“Dudes on Media” travel the Ganges by rickshaw and rowboat

It was probably while floating down a river full of human excrement and semi-cremated bodies that the Dudes on Media team knew their adventures had just reached a new level.

Accomplished film makers and veterans of human-powered adventure travel, the Dudes on Media organization is the brainchild of J.J. Kelley and Josh Thomas, two American adventurers who create documentaries based on their exceedingly difficult long-distance excursions.

Having met while thru-hiking the Appalachian Trail (which they ended up finishing together), Kelley and Thomas later set out to bike 1,300 miles across Alaska from the Kenai Peninsula to the northernmost shores of the Arctic Ocean. Born out of this epic wilderness sojourn was the duo’s first documentary, Peddle to the Midnight Sun.

Having conquered the nation’s largest state on two wheels and inspired by the success of their first film, the team next decided it was time to switch things by heading south and taking to the sea. In wooden sea kayaks that the two adventurers constructed themselves, Kelley and Thomas set out from the gold-mining turned cruise ship town of Skagway, Alaska on what would be a 1,200 mile paddle through the fabled Inside Passage.
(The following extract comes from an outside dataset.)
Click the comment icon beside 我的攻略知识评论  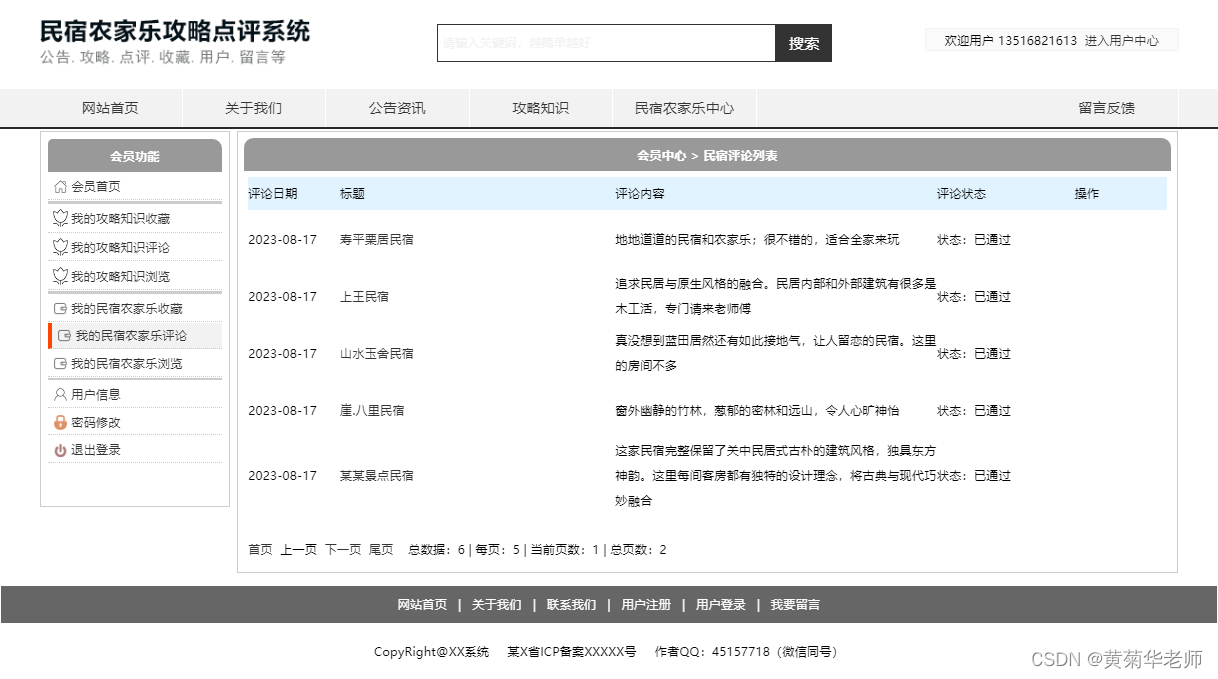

Paddling and camping their way through incessant rain and miles of temperate rainforest dominated by brown bears, the team finally pulled into Seattle and got to editing their second film, Paddle to Seattle.Their most successful film to date, Paddle to Seattle has garnered 15 film festival awards and has been called “the best feature film about paddling produced in the last decade” by Paddler magazine.

You would figure that after two projects requiring such a herculean effort it would be time to consider a rest for a while, but that’s the last thing that Kelley and Thomas had planned.
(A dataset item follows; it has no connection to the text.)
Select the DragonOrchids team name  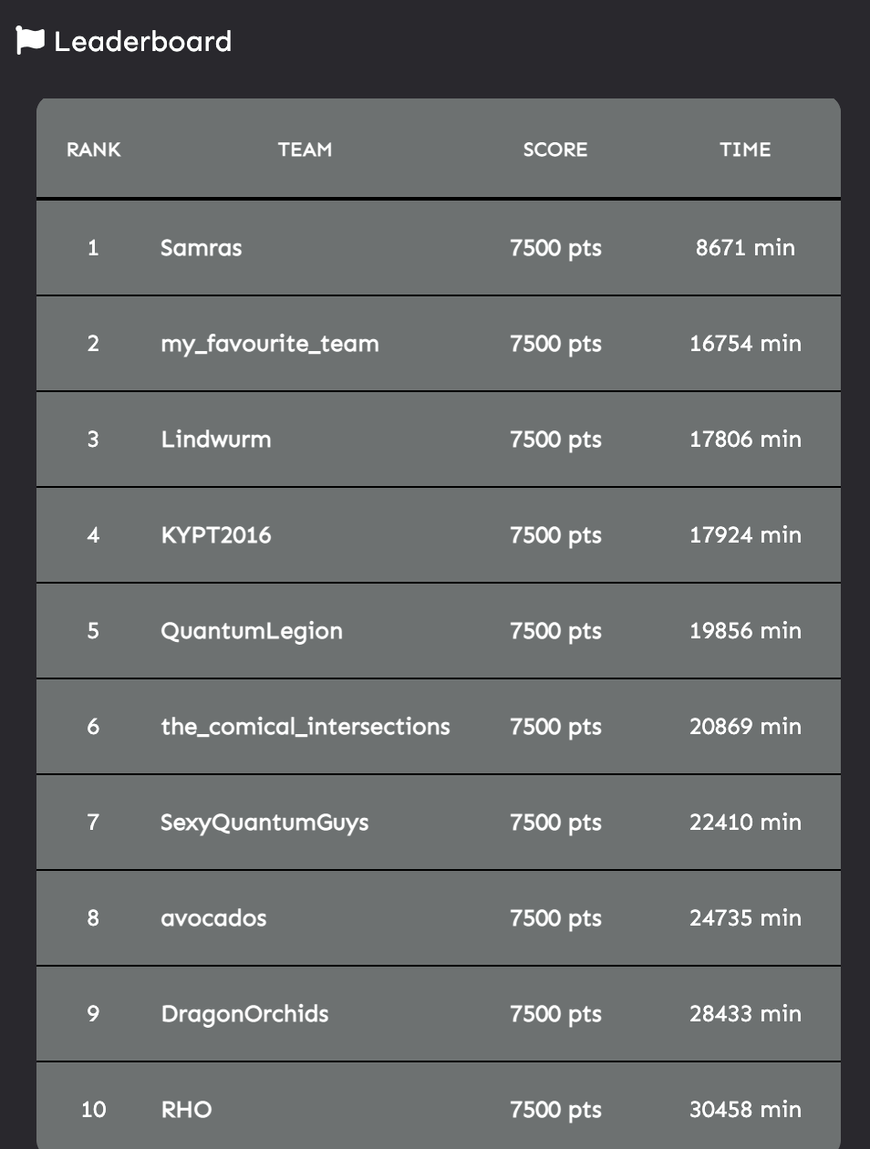tap(245, 1014)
According to Kelley, choosing the next adventure “was a particularly challenging question for us. We had created our own small legacy of traveling through wild places for months on end. We felt we’d reached a high point for ourselves under those conditions, and we weren’t content to rest on our laurels. For us the next big thing had to rip us from our shells and slam us against the wall. The support and encouragement we received made us realize that we had to pursue another adventure…enter the Ganges”.

That’s right. The Ganges, which last time I checked is nowhere near Alaska.

Lusting for another adventure, Dudes on Media traveled all the way to India to trace the polluted and sacred shores of the world’s most populated river basin all the way from its glacial source in the Himalayas to its eventual terminus in the Bay of Bengal.

Along the trip down the Ganges the two would encounter unmentionable poverty, a terrorist attack in Varanasi, and the aforementioned half-cremated bodies that had been dumped into the sacred river.

Combining their two previous modes of transport, Kelley and Thomas proceeded to navigate the entire journey in a locally purchased rickshaw, a simple rowboat, and a a decrepit old Vespa scooter that finally died on them with only 10km left in the journey.

Having recently completed their journey down the “Mother Ganga”, look for the ensuing film to hit the independent film festival series starting in January, 2012.